(所给文本)
--*--

阅读说明：本技术 用于减少食物中含有的植酸和植酸盐的含量的烹饪装置 (Cooking device for reducing the content of phytic acid and phytate contained in food ) 是由 陈韵 谭径微 陆伟华 于 2019-01-23 设计创作，主要内容包括：公开了一种用于在液体的设定酸性pH条件下将食物浸泡在液体中以减少食物中包含的植酸和/或植酸盐含量的装置和方法。该装置包括用于接纳食物和接纳用于在容器内浸泡食物的液体的容器。该装置还包括被配置为确定用于容器内的浸泡的液体量和/或食物量的量确定系统,以及被配置为对液体的至少一部分进行电解以调节液体的pH水平的pH调节系统。该方法包括向容器供应一定量的食物和一定量的液体；其中食物的量和/或液体的量被使用量确定系统确定；其中使用被配置为对液体的至少一部分进行电解的pH调节系统来调节液体的pH水平。(An apparatus and method for soaking food in a liquid under set acidic pH conditions of the liquid to reduce the content of phytic acid and/or phytate contained in the food is disclosed. The device comprises a container for receiving food and for receiving liquid for soaking the food in the container. The apparatus also includes a quantity determination system configured to determine an amount of liquid and/or food for soaking within the container, and a pH adjustment system configured to electrolyze at least a portion of the liquid to adjust a pH level of the liquid. The method comprises supplying a quantity of food and a quantity of liquid to a container; wherein the amount of food and/or the amount of liquid is determined by the usage determination system; wherein the pH level of the liquid is adjusted using a pH adjustment system configured to electrolyze at least a portion of the liquid.)

1. An apparatus (1) for soaking a food (3) in a liquid (4) set by the apparatus (1) under set acidic pH conditions of the liquid (4) to reduce the content of phytic acid and/or phytate contained in the food (3);

wherein the device (1) comprises:

a container (2) for receiving the food (3) and for receiving the liquid (4) for soaking the food (3) within the container (2);

an amount determination system (29, 36) configured to determine an amount of the liquid (4) and/or an amount of the food (3) to be used for the steeping within the container; and

a pH adjustment system (9) configured to electrolyze at least a portion of the liquid to adjust a pH level of the liquid (4).

2. The apparatus (1) according to claim 1, wherein the amount determination system (29, 36) is configured to determine the amount of the food (3) and/or the amount of the liquid (4) when the food (3) and/or the liquid (4) is contained in the container (2).

3. The device (1) according to claim 1 or 2, wherein the quantity determination system (29, 36) comprises a weighing system (36).

4. The apparatus (1) according to claim 3, wherein the weighing system (36) is configured to weigh the contents contained in the container (2).

--*--

(数据)

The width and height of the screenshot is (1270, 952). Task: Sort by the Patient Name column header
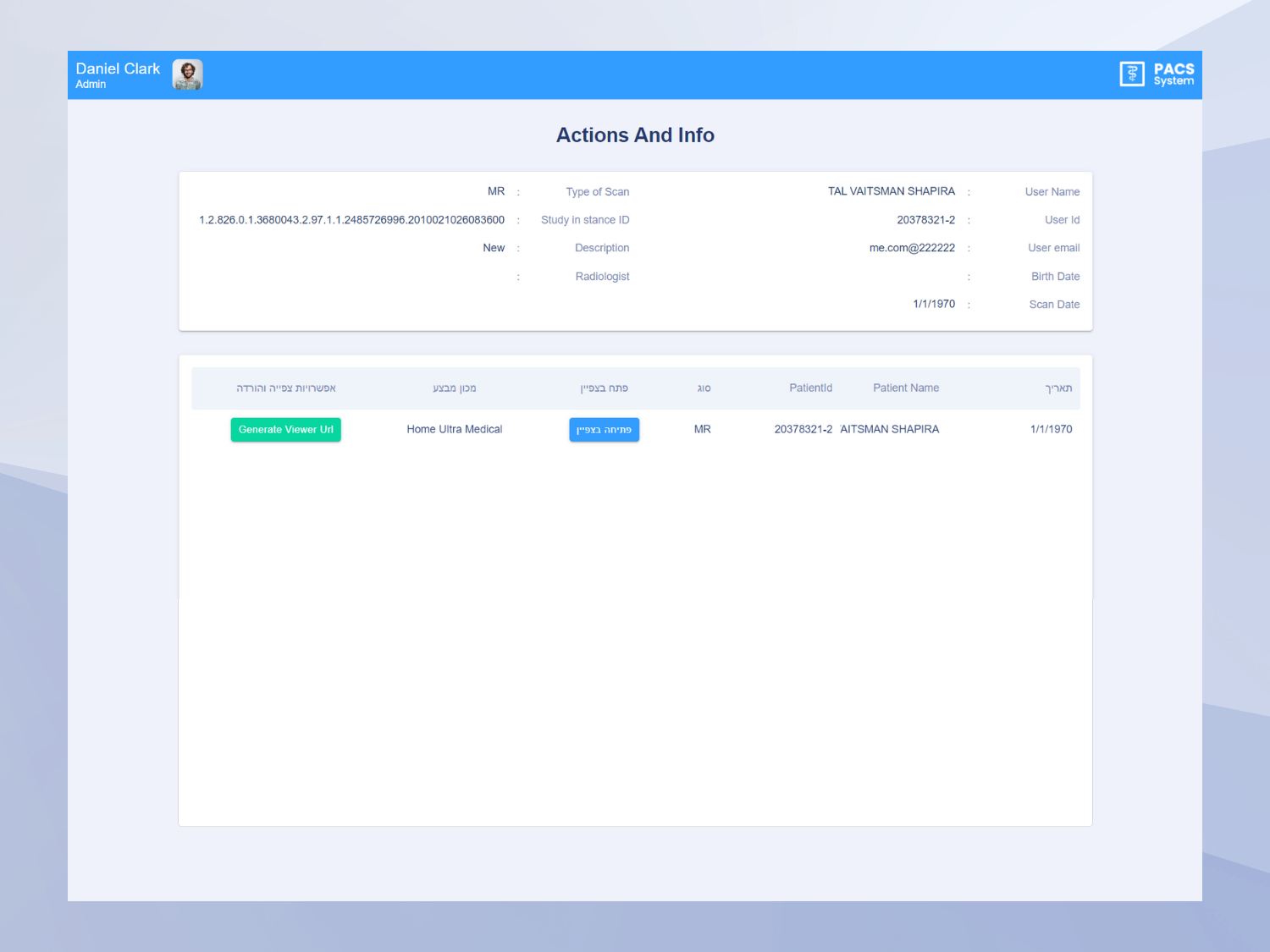[x=905, y=388]
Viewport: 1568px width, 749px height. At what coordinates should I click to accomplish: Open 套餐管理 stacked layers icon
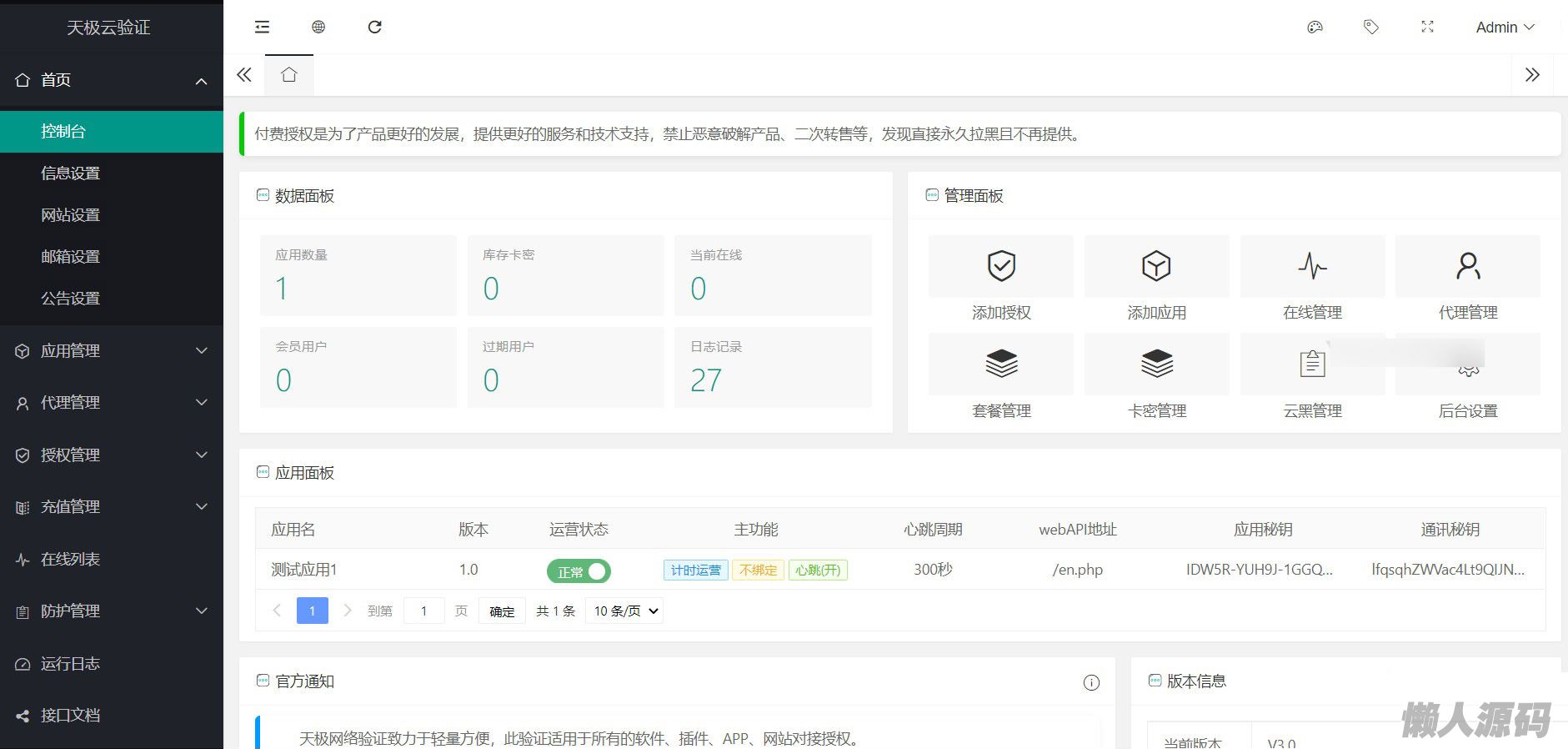point(1000,364)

--*--

(参考信息)
1. 请将该专利文本中从“1. An apparatus”往下一直到“the liquid (4).”的全部内容改写一遍，把其中的“container”换成“vessel”。
2. 根据该专利文本回答以下问题：
(a) 这项技术的设计日期是哪一天？
(b) 按照第3项权利要求，数量确定系统包括什么？
(c) 按照第4项权利要求，称重系统被配置为称量什么？

(任务答案)
1.
1. An apparatus (1) for soaking a food (3) in a liquid (4) set by the apparatus (1) under set acidic pH conditions of the liquid (4) to reduce the content of phytic acid and/or phytate contained in the food (3);

wherein the device (1) comprises:

a vessel (2) for receiving the food (3) and for receiving the liquid (4) for soaking the food (3) within the vessel (2);

an amount determination system (29, 36) configured to determine an amount of the liquid (4) and/or an amount of the food (3) to be used for the steeping within the vessel; and

a pH adjustment system (9) configured to electrolyze at least a portion of the liquid to adjust a pH level of the liquid (4).

2.
(a) 2019-01-23。
(b) 称重系统（36）。
(c) 容器（2）中所含的内容物。